* **Aim of the task**: Set down every record exactly as it appears.

Saved entries
▼

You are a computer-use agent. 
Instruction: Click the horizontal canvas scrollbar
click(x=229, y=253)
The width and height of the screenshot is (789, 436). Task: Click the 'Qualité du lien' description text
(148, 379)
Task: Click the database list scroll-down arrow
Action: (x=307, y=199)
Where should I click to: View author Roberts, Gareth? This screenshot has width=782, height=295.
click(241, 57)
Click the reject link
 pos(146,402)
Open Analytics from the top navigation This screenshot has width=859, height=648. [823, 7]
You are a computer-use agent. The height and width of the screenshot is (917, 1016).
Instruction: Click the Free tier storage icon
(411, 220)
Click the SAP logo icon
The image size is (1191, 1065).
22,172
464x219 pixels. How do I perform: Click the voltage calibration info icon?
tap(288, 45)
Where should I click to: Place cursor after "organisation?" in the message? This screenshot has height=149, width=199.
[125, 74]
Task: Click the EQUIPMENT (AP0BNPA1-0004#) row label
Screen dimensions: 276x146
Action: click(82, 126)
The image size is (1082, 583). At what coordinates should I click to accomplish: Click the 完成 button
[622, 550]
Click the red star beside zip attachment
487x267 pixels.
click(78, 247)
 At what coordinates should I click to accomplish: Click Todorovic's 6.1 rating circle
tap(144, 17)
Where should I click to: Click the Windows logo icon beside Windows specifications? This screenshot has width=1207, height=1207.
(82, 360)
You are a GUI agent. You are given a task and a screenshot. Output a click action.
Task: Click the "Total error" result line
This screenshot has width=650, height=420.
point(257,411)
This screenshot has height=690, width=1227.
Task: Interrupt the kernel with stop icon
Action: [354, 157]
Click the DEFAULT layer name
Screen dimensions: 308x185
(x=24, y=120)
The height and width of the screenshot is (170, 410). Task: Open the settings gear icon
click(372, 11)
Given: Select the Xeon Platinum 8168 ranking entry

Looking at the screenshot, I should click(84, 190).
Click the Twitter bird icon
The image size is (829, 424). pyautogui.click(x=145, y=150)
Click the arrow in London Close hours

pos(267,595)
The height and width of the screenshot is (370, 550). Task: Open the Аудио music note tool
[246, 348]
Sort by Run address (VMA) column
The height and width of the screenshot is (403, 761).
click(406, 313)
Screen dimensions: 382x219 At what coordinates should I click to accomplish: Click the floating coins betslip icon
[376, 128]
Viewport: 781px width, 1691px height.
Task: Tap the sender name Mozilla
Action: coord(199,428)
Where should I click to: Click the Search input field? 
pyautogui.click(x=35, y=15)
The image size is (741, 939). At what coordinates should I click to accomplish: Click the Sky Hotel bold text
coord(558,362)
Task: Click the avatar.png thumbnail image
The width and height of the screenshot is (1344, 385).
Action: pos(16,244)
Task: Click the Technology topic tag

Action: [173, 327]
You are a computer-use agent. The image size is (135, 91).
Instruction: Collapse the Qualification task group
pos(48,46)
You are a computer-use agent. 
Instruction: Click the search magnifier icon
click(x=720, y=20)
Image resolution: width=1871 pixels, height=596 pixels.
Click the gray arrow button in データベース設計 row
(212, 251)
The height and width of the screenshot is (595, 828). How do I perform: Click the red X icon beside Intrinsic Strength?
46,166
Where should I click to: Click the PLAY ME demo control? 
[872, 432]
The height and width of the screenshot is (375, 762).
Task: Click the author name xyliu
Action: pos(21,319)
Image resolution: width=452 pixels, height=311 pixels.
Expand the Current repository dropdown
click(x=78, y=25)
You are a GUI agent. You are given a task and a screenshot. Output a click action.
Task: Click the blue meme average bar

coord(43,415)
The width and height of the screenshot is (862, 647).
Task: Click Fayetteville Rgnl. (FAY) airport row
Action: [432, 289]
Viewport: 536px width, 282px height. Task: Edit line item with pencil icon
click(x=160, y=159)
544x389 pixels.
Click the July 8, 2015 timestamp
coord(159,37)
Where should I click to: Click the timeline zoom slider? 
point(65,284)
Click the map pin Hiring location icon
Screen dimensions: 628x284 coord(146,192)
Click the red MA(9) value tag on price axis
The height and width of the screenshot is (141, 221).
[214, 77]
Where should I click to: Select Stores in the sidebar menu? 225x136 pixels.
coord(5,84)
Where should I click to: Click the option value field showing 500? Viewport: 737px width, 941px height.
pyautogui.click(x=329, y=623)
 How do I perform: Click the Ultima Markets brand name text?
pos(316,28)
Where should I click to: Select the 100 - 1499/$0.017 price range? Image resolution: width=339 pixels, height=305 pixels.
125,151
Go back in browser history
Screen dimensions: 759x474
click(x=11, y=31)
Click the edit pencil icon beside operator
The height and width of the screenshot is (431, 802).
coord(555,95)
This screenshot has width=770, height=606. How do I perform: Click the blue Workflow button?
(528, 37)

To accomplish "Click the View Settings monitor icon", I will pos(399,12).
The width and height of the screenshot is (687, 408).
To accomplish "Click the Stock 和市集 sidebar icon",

▲

* **The answer**:
You are a computer-use agent. 
Instruction: Click the horizontal canvas scrollbar
click(x=229, y=253)
The width and height of the screenshot is (789, 436). Task: Click the 'Qualité du lien' description text
(148, 379)
Task: Click the database list scroll-down arrow
Action: (x=307, y=199)
Where should I click to: View author Roberts, Gareth? This screenshot has width=782, height=295.
click(241, 57)
Click the reject link
 pos(146,402)
Open Analytics from the top navigation This screenshot has width=859, height=648. [823, 7]
You are a computer-use agent. The height and width of the screenshot is (917, 1016).
Instruction: Click the Free tier storage icon
(411, 220)
Click the SAP logo icon
The image size is (1191, 1065).
22,172
464x219 pixels. How do I perform: Click the voltage calibration info icon?
tap(288, 45)
Where should I click to: Place cursor after "organisation?" in the message? This screenshot has height=149, width=199.
[125, 74]
Task: Click the EQUIPMENT (AP0BNPA1-0004#) row label
Screen dimensions: 276x146
Action: click(82, 126)
The image size is (1082, 583). At what coordinates should I click to accomplish: Click the 完成 button
[622, 550]
Click the red star beside zip attachment
487x267 pixels.
click(78, 247)
 At what coordinates should I click to accomplish: Click Todorovic's 6.1 rating circle
tap(144, 17)
Where should I click to: Click the Windows logo icon beside Windows specifications? This screenshot has width=1207, height=1207.
(82, 360)
You are a GUI agent. You are given a task and a screenshot. Output a click action.
Task: Click the "Total error" result line
This screenshot has width=650, height=420.
point(257,411)
This screenshot has height=690, width=1227.
Task: Interrupt the kernel with stop icon
Action: [354, 157]
Click the DEFAULT layer name
Screen dimensions: 308x185
(x=24, y=120)
The height and width of the screenshot is (170, 410). Task: Open the settings gear icon
click(372, 11)
Given: Select the Xeon Platinum 8168 ranking entry

Looking at the screenshot, I should click(84, 190).
Click the Twitter bird icon
The image size is (829, 424). pyautogui.click(x=145, y=150)
Click the arrow in London Close hours

pos(267,595)
The height and width of the screenshot is (370, 550). Task: Open the Аудио music note tool
[246, 348]
Sort by Run address (VMA) column
The height and width of the screenshot is (403, 761).
click(406, 313)
Screen dimensions: 382x219 At what coordinates should I click to accomplish: Click the floating coins betslip icon
[376, 128]
Viewport: 781px width, 1691px height.
Task: Tap the sender name Mozilla
Action: coord(199,428)
Where should I click to: Click the Search input field? 
pyautogui.click(x=35, y=15)
The image size is (741, 939). At what coordinates should I click to accomplish: Click the Sky Hotel bold text
coord(558,362)
Task: Click the avatar.png thumbnail image
The width and height of the screenshot is (1344, 385).
Action: pos(16,244)
Task: Click the Technology topic tag

Action: [173, 327]
You are a computer-use agent. The image size is (135, 91).
Instruction: Collapse the Qualification task group
pos(48,46)
You are a computer-use agent. 
Instruction: Click the search magnifier icon
click(x=720, y=20)
Image resolution: width=1871 pixels, height=596 pixels.
Click the gray arrow button in データベース設計 row
(212, 251)
The height and width of the screenshot is (595, 828). How do I perform: Click the red X icon beside Intrinsic Strength?
46,166
Where should I click to: Click the PLAY ME demo control? 
[872, 432]
The height and width of the screenshot is (375, 762).
Task: Click the author name xyliu
Action: pos(21,319)
Image resolution: width=452 pixels, height=311 pixels.
Expand the Current repository dropdown
click(x=78, y=25)
You are a GUI agent. You are given a task and a screenshot. Output a click action.
Task: Click the blue meme average bar

coord(43,415)
The width and height of the screenshot is (862, 647).
Task: Click Fayetteville Rgnl. (FAY) airport row
Action: [432, 289]
Viewport: 536px width, 282px height. Task: Edit line item with pencil icon
click(x=160, y=159)
544x389 pixels.
Click the July 8, 2015 timestamp
coord(159,37)
Where should I click to: Click the timeline zoom slider? 
point(65,284)
Click the map pin Hiring location icon
Screen dimensions: 628x284 coord(146,192)
Click the red MA(9) value tag on price axis
The height and width of the screenshot is (141, 221).
[214, 77]
Where should I click to: Select Stores in the sidebar menu? 225x136 pixels.
coord(5,84)
Where should I click to: Click the option value field showing 500? Viewport: 737px width, 941px height.
pyautogui.click(x=329, y=623)
 How do I perform: Click the Ultima Markets brand name text?
pos(316,28)
Where should I click to: Select the 100 - 1499/$0.017 price range? Image resolution: width=339 pixels, height=305 pixels.
125,151
Go back in browser history
Screen dimensions: 759x474
click(x=11, y=31)
Click the edit pencil icon beside operator
The height and width of the screenshot is (431, 802).
coord(555,95)
This screenshot has width=770, height=606. How do I perform: Click the blue Workflow button?
(528, 37)

To accomplish "Click the View Settings monitor icon", I will pos(399,12).
The width and height of the screenshot is (687, 408).
To accomplish "Click the Stock 和市集 sidebar icon",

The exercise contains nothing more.